Parados no vermelho: motorista de escolar faz bicos e teme o futuro, mesmo com volta às aulas

Evaldo Magalhães
efonseca@hojeemdia.com.br
31/10/2020 às 16:52.
Atualizado em 27/10/2021 às 04:55
 (Evaldo Fonseca)

(Evaldo Fonseca)

Três a cada dez dos cerca de 2 mil motoristas autônomos de vans e ônibus do transporte escolar em Belo Horizonte, a maioria deles (1,5 mil) com registro na BHTrans e o restante com autorização do DEER, não devem retornar à atividade, suspensa há sete meses – desde o fechamento das unidades de ensino –, mesmo com o eventual fim da pandemia da Covid-19. 

A estimativa é do presidente do sindicato da categoria (Sintesc), Carlos Eduardo Campos, para quem os que voltarem (só no ano que vem), dependendo das circunstâncias, poderão encontrar cenário ainda pior que o atual. “Esse percentual é uma opinião minha baseada na quantidade de desfiliações do sindicato, de vendas de veículos feitas pelos associados e até da perda de vans, tomadas pelos bancos devido a atrasos no pagamento de prestações, algo que tem crescido bastante”, afirma o dirigente. 

Os que resistirem até o aguardado retorno das aulas – boa parte fazendo meio de “bicos” como a entrega de encomendas compradas on-line, atuando para os Correios ou outras empresas – podem desanimar de vez. 

"Com os protocolos de segurança que devem ser adotados, como o que reduz à metade a capacidade de passageiros nas vans, o negócio pode ficar inviável”, explica Campos, lembrando que com 7 em vez de 15 alunos em um desses veículos, o custo de operação para o motorista é o mesmo, mas a remuneração despenca.

Entregadoras
Há mais de 25 anos atuando como transportadora escolar, Regina de Castro, de 58, tem sobrevivido, já há alguns meses, graças ao delivery de mercadorias para uma famosa papelaria.

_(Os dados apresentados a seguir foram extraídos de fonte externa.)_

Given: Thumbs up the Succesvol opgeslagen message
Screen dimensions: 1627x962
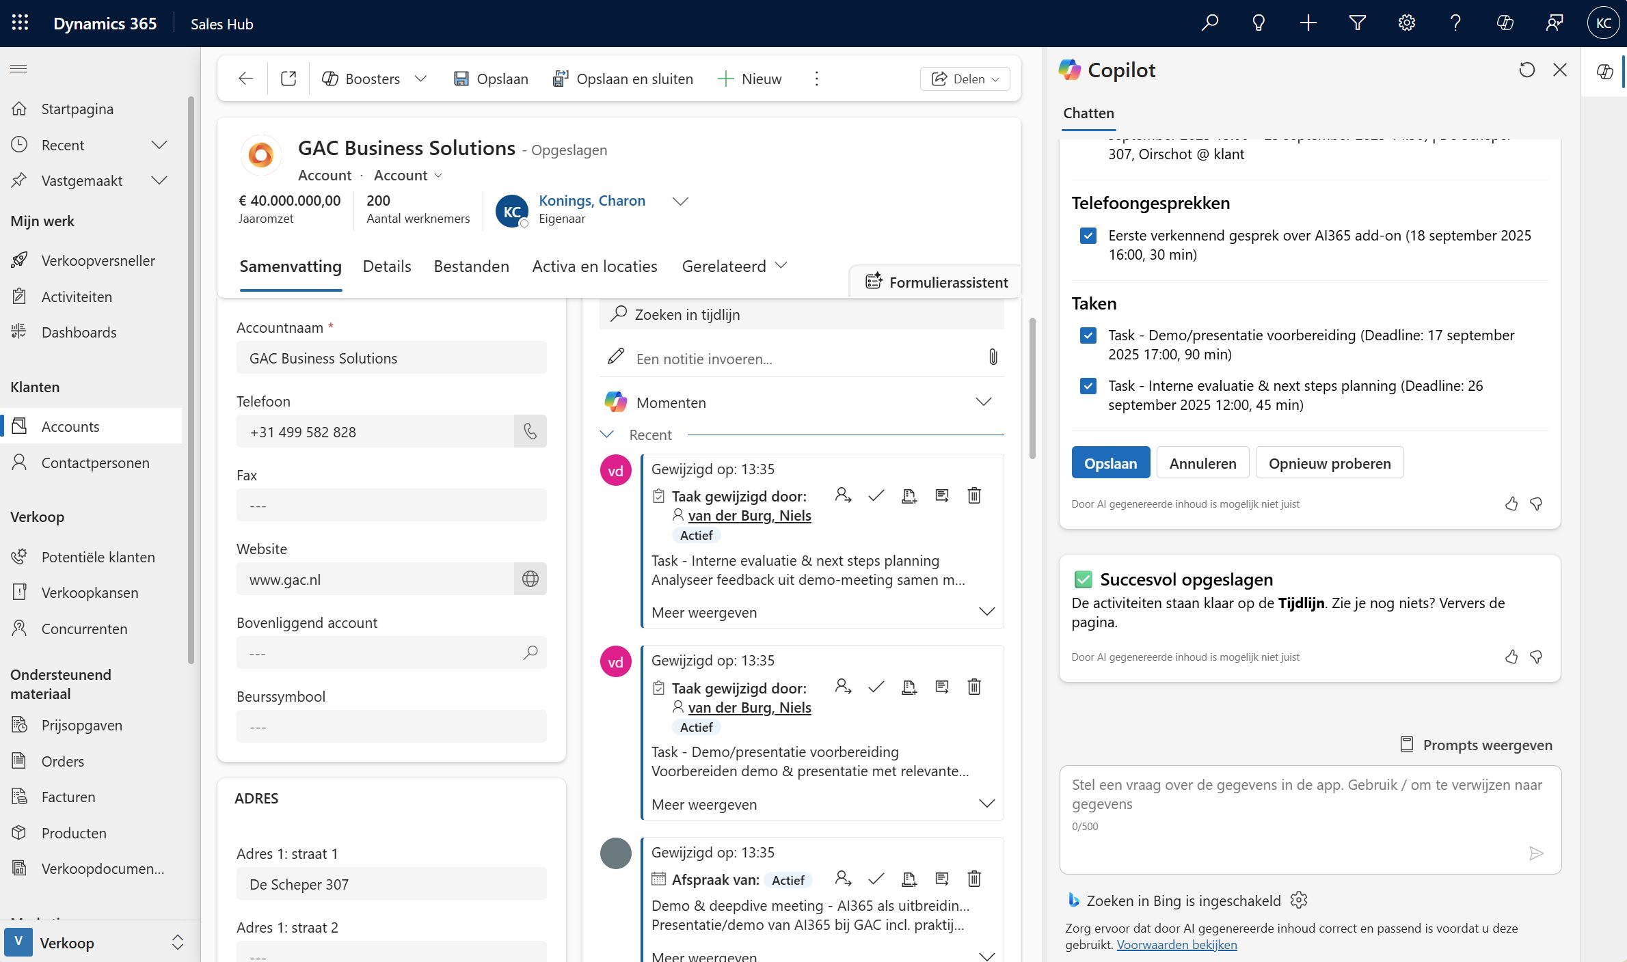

Mesmo assim, sem ter sido aceita na lista de distribuição de cestas básicas da BHTrans para a categoria, e sem poder contar com o auxílio emergencial do governo federal (a declaração de IR dela era incompatível com o programa), Regina viu a renda cair à metade.

“Eu tirava entre R$ 6 mil e R$ 7 mil por mês com o transporte escolar. Agora, com as entregas, recebo diárias de R$ 150, rodando cerca de 50 quilômetros por dia. Ao fim do mês, não dá nem R$ 3 mil”, conta. A motorista diz ainda que, não fosse a ajuda de amigos, que lhe oferecem cestas básicas, e de poucos pais de alunos que ajudam os transportadores com pequenas quantias, não suportaria a pressão. “Cada dia está mais difícil”, afirma.

 Sem vacina e com medidas que restringem número de alunos, negócio pode ser inviável

A também veterana do transporte escolar Carla Bastos, de 49 anos e há 28 na atividade, tem garantido parcialmente o sustento com entregas, só que para empresas de alimentos. Com engradados de água mineral e caixas de biscoito na van, no lugar das crianças, a diária é melhor que a recebida pela colega Regina (R$ 220). Mas a renda, igualmente, despencou. “Está dando apenas para pagar as contas básicas”.

Por “problemas na hora de fazer o cadastro”, Carla conta que não conseguiu acesso a cestas básicas do município – a BHTrans informa ter distribuído, só de março a agosto, 6,8 mil desses pacotes aos motoristas da capital. Ela revela que tem refletido “bastante sobre continuar na profissão”. O problema seriam protocolos de segurança como os que restringem passageiros nos carros, reduzindo o faturamento. “Enquanto não houver vacina, não vai valer a pena”.

Tomada de veículos
De acordo com o presidente do Sintesc, Carlos Eduardo Campos, além das cestas para os autônomos, o Poder Público tem contribuído com medidas paliativas para amenizar o sofrimento da categoria. “Tivemos conquistas como a possibilidade de trocar os carros para modelos mais antigos e alterações nas regras de idade dos veículos e em prazos de inspeção, por exemplo”, pontua. 

“Mas o grande problema tem sido a ação dos bancos, que não perdoam as prestações atrasadas e estão tomando os carros financiados”, acrescenta. Segundo Campos, o sindicato tem judicializado essas questões, mas a média de insucesso, ou seja, de sentenças desfavoráveis aos donos das vans, tem sido de 30%.